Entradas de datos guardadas
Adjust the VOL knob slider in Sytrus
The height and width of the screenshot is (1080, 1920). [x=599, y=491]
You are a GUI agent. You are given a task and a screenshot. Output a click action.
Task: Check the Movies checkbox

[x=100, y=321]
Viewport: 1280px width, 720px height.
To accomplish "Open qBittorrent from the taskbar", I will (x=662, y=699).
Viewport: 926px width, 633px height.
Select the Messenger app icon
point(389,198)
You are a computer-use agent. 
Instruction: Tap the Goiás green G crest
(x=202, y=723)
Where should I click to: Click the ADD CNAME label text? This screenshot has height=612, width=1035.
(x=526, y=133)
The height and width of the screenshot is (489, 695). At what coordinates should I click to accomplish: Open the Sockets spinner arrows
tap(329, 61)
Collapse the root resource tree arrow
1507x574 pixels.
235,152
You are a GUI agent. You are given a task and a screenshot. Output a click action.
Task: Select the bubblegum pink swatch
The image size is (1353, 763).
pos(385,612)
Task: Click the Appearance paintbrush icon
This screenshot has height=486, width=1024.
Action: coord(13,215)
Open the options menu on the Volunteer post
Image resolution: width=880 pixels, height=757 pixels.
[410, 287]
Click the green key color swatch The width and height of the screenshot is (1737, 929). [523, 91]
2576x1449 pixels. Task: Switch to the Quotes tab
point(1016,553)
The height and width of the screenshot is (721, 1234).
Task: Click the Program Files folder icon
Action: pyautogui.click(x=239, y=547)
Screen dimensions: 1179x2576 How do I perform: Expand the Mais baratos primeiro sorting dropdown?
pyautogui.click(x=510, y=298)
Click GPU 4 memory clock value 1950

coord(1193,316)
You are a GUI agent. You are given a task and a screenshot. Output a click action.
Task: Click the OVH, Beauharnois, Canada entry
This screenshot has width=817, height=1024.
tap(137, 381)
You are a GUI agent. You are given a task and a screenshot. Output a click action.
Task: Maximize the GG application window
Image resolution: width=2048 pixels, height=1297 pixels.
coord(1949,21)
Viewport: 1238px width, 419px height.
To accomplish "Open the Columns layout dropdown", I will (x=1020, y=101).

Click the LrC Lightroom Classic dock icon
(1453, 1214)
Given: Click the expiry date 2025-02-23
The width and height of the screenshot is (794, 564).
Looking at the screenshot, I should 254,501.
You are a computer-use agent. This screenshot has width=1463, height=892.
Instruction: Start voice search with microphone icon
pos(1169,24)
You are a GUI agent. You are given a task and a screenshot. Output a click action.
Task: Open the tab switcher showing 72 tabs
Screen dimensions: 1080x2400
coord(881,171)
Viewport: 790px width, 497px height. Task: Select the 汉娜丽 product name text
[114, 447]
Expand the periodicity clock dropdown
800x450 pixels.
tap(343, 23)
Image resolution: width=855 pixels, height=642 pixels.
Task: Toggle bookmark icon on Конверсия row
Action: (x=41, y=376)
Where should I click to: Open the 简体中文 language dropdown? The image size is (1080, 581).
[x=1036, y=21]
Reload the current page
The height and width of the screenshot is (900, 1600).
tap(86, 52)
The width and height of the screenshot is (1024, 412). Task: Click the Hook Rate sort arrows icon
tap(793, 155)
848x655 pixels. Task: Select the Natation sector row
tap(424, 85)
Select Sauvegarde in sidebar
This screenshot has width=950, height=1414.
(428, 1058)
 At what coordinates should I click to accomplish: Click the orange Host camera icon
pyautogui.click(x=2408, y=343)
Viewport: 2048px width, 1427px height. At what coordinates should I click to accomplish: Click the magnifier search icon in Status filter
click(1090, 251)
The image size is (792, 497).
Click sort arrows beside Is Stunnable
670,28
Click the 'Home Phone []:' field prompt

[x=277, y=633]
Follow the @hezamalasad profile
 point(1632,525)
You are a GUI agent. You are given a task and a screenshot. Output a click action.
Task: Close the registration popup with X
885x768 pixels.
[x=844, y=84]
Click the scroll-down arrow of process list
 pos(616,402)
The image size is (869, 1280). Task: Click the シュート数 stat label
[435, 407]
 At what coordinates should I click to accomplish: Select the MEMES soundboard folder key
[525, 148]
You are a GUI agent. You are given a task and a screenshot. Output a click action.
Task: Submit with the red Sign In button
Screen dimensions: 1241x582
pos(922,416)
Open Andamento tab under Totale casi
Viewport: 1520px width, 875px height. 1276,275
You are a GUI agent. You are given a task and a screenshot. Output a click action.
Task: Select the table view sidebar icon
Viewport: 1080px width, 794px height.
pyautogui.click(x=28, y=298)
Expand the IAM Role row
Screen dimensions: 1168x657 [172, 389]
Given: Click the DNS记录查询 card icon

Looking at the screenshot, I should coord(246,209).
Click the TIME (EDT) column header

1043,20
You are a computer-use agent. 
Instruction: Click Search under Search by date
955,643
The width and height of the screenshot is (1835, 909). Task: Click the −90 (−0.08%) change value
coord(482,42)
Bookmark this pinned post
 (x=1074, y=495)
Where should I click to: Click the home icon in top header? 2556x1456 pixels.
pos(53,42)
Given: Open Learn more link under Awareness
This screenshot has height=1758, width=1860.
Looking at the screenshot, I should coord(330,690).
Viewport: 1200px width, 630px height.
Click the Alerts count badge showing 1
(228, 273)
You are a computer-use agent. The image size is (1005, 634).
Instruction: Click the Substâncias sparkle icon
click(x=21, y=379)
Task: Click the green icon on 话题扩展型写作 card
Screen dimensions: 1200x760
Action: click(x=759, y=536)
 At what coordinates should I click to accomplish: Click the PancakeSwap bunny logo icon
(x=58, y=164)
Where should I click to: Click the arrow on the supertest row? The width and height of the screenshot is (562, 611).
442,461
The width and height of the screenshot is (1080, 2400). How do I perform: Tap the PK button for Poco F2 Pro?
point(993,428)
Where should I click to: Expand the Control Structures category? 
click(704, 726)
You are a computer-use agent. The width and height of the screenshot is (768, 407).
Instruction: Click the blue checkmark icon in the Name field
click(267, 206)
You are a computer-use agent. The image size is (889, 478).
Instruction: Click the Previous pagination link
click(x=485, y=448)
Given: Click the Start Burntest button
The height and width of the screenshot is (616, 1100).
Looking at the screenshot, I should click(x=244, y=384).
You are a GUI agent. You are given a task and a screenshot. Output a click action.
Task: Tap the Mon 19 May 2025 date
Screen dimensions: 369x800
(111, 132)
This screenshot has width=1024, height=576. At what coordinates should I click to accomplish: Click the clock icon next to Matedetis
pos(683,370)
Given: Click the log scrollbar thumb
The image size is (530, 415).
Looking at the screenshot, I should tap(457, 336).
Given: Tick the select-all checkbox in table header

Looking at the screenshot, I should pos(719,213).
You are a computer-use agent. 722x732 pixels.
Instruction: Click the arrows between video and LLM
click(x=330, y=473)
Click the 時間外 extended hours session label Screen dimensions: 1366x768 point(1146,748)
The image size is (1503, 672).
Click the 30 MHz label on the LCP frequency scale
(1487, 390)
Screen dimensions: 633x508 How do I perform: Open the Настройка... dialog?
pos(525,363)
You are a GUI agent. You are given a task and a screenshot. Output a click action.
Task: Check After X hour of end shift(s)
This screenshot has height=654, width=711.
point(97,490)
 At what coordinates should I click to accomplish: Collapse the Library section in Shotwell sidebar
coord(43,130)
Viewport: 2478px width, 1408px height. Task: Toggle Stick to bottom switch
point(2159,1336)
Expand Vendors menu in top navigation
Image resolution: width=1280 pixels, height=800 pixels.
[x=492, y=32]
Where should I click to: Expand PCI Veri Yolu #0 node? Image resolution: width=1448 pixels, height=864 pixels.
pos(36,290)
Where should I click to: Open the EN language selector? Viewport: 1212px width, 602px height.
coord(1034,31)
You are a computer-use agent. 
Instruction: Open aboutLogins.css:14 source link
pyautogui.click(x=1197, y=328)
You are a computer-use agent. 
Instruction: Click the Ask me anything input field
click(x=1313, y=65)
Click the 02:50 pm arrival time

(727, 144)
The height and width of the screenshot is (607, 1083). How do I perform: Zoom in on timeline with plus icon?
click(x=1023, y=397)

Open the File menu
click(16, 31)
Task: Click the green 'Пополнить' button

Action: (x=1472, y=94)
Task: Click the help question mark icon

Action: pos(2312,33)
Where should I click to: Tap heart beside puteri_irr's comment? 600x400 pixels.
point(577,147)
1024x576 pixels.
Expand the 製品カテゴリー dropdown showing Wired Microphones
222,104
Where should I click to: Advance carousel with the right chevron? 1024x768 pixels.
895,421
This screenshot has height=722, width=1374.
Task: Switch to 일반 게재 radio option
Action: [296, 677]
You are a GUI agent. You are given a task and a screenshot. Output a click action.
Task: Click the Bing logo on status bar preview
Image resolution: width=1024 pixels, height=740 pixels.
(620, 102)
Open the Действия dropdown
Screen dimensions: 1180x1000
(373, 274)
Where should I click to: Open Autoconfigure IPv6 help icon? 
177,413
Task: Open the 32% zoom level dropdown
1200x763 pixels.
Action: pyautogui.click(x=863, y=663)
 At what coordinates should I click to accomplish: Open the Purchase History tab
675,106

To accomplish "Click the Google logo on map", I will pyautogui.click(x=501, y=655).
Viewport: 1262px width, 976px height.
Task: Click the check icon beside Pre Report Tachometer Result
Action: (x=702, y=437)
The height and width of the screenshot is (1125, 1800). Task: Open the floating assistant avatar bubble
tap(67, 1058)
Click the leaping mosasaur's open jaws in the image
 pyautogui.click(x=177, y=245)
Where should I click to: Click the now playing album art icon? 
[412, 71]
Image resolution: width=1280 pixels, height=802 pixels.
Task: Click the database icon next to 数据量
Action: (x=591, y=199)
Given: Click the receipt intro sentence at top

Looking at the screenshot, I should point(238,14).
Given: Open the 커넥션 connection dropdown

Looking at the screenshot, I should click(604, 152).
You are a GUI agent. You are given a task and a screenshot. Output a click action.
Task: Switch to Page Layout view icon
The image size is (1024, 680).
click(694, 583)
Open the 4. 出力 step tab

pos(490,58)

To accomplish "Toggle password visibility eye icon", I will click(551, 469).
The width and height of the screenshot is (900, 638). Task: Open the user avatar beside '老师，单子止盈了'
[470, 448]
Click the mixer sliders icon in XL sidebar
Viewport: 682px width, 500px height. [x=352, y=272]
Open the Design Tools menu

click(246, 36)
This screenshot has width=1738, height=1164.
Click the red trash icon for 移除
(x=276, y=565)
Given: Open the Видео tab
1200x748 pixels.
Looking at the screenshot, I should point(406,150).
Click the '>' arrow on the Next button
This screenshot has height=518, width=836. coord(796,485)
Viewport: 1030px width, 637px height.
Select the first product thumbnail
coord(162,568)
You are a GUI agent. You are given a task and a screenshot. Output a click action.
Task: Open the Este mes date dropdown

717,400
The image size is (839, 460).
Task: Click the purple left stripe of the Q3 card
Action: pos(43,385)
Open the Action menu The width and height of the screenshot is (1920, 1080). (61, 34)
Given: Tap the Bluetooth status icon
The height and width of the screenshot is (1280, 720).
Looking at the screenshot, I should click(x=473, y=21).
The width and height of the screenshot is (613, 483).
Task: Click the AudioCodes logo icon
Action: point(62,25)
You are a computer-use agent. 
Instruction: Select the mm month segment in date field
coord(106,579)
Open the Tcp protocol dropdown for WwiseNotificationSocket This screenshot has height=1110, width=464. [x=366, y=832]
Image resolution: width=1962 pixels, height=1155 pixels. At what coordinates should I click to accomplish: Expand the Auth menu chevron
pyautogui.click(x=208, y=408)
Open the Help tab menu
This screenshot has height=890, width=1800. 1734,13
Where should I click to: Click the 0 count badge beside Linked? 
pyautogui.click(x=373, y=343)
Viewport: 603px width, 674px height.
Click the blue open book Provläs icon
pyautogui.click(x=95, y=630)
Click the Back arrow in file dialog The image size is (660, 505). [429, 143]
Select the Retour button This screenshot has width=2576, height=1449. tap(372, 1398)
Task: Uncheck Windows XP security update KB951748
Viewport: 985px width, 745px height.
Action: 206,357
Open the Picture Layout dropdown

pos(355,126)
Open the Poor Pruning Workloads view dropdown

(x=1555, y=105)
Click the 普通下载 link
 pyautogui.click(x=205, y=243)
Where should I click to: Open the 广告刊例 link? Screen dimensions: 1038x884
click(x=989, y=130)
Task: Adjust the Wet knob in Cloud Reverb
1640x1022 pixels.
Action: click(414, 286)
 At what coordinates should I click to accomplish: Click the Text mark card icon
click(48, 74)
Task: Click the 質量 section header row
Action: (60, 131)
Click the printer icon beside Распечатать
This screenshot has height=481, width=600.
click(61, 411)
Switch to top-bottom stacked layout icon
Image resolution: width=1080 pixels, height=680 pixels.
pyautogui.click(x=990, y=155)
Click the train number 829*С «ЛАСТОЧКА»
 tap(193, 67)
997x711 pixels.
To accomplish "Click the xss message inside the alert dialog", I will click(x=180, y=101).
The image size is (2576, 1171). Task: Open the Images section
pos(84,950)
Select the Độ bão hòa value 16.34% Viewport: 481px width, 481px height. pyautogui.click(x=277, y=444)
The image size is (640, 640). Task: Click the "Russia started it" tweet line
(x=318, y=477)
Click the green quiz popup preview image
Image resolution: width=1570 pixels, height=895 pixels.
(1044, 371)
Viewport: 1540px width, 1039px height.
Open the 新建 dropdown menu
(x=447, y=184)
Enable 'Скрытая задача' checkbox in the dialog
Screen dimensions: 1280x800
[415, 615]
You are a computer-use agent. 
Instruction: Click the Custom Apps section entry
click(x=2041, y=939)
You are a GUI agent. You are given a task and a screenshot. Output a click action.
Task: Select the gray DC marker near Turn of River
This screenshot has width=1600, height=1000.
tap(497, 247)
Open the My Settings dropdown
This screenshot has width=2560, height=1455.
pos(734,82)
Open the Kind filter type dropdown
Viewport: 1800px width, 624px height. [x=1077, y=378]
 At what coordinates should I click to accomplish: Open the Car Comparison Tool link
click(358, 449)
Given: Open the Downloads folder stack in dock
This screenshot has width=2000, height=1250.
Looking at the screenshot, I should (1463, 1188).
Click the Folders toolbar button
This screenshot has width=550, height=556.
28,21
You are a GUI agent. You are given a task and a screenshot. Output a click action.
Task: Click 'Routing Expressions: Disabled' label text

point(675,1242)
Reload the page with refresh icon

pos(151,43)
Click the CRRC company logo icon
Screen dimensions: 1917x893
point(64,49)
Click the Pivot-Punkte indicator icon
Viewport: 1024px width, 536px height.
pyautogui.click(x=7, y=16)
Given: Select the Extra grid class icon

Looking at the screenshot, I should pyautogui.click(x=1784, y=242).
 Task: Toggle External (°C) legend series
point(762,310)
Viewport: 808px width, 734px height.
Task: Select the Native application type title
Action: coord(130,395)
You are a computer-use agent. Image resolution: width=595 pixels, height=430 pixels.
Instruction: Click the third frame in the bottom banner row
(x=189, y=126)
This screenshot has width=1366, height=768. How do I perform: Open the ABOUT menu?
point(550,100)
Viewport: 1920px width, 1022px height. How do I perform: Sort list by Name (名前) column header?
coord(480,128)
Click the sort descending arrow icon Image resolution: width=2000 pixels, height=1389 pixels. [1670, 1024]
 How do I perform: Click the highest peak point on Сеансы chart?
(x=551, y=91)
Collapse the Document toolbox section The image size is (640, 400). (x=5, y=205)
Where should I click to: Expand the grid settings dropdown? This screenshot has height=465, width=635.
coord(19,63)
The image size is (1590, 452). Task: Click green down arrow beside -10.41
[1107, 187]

• _OBJETIVO DEL EJERCICIO_
Pon en una tabla Markdown las líneas del material desde la que contiene "You are a computer-use agent. The image size is (1005, 634)." hasta la que contiene "Looking at the screenshot, I should click(x=244, y=384).", ambas incluidas, y omite las líneas en blanco. La tabla debe tener dos columnas: n, con el número de fila, y Línea, con el texto de cada línea.

• _RESPUESTA_
| n | Línea |
|---|---|
| 1 | You are a computer-use agent. The image size is (1005, 634). |
| 2 | Instruction: Click the Substâncias sparkle icon |
| 3 | click(x=21, y=379) |
| 4 | Task: Click the green icon on 话题扩展型写作 card |
| 5 | Screen dimensions: 1200x760 |
| 6 | Action: click(x=759, y=536) |
| 7 |  At what coordinates should I click to accomplish: Click the PancakeSwap bunny logo icon |
| 8 | (x=58, y=164) |
| 9 | Where should I click to: Click the arrow on the supertest row? The width and height of the screenshot is (562, 611). |
| 10 | 442,461 |
| 11 | The width and height of the screenshot is (1080, 2400). How do I perform: Tap the PK button for Poco F2 Pro? |
| 12 | point(993,428) |
| 13 | Where should I click to: Expand the Control Structures category?  |
| 14 | click(704, 726) |
| 15 | You are a computer-use agent. The width and height of the screenshot is (768, 407). |
| 16 | Instruction: Click the blue checkmark icon in the Name field |
| 17 | click(267, 206) |
| 18 | You are a computer-use agent. The image size is (889, 478). |
| 19 | Instruction: Click the Previous pagination link |
| 20 | click(x=485, y=448) |
| 21 | Given: Click the Start Burntest button |
| 22 | The height and width of the screenshot is (616, 1100). |
| 23 | Looking at the screenshot, I should click(x=244, y=384). |